Segment Start: Document extract

Short Course 2

Multivariate Dimension Reduction for Biological Data Integration

Room: TBD (Sunday, 8 July 2017 from 9:00 am – 5:00 pm)


  • Kim-Anh Lê Cao (The University of Melbourne) Melbourne, Australia
  • Sébastien Déjean (Institute of Mathematics, Paul Sabatier University) Toulouse, France


With the advent of high-throughput sequencing technologies, multivariate dimension reduction methods propose powerful statistical analyses to obtain a first understanding of large and complex data sets. They provide insightful visualisations, are efficient on large data sets and make little assumptions about the distribution of the data. In addition, they are highly flexible as unsupervised (exploratory) or supervised (classification) analyses can be performed. The latest innovative developments in this exciting and fast-moving area of research include an integration of different types of data sets and variable selection.

Data integration is often required in a systems biology context when experiments are performed on the same individuals but at different molecular levels. Combining heterogeneous ‘omics data (transcriptomics, for the study of transcripts, proteomics for proteins, metabolomics for metabolites, metagenomics, the study of micro-organisms, etc.) can lead to the discovery of important biological insights, provided that relevant information (variables) can be identified during the integration process.

This hands-on course will introduce key concepts in multivariate dimension reduction, first with Principal Component Analysis, and then by introducing innovative approaches for statistical integration of multiple data sets to select biological features. Each methodology will be illustrated on real biological studies.

Segment End: Document extract

→ **Required action 1**
Answer these questions from the short course description:
(a) With which institution is Sébastien Déjean affiliated?
(b) What is metabolomics described as the study of?
(c) Which method does the course use first to introduce key concepts in multivariate dimension reduction?
→ **Required action 2**
Retype the passage of the short course description between "Data integration is" and "real biological studies.", inclusive.
The lines after the short course description are not needed for any task here.

Segment Start: Raw data

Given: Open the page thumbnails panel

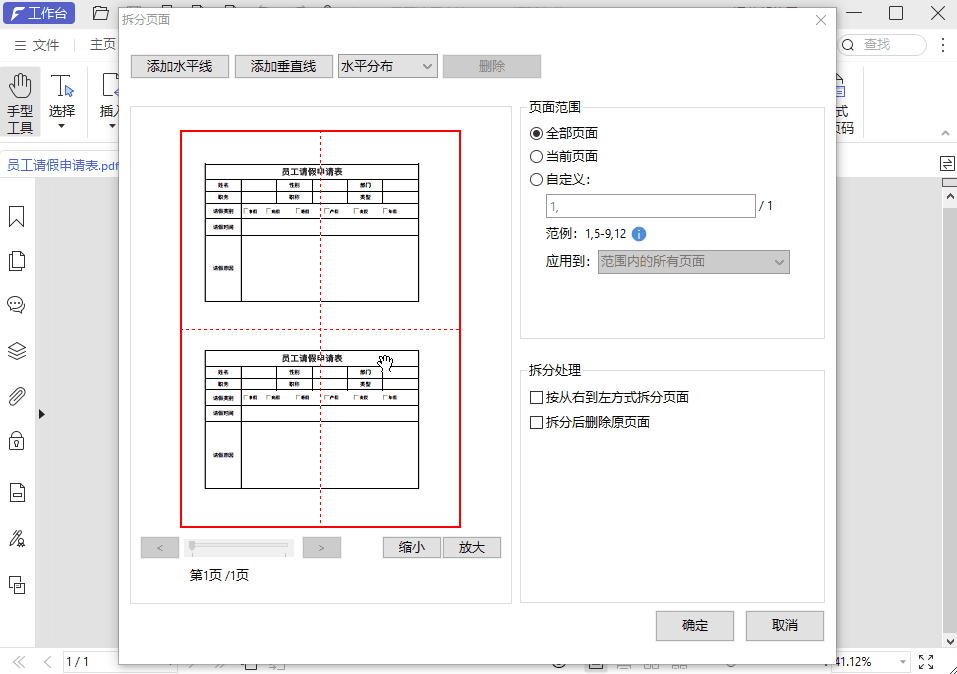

Segment End: Raw data

→ **Expected output 1**
(a) The Institute of Mathematics, Paul Sabatier University
(b) Metabolites
(c) Principal Component Analysis

→ **Expected output 2**
Data integration is often required in a systems biology context when experiments are performed on the same individuals but at different molecular levels. Combining heterogeneous ‘omics data (transcriptomics, for the study of transcripts, proteomics for proteins, metabolomics for metabolites, metagenomics, the study of micro-organisms, etc.) can lead to the discovery of important biological insights, provided that relevant information (variables) can be identified during the integration process.

This hands-on course will introduce key concepts in multivariate dimension reduction, first with Principal Component Analysis, and then by introducing innovative approaches for statistical integration of multiple data sets to select biological features. Each methodology will be illustrated on real biological studies.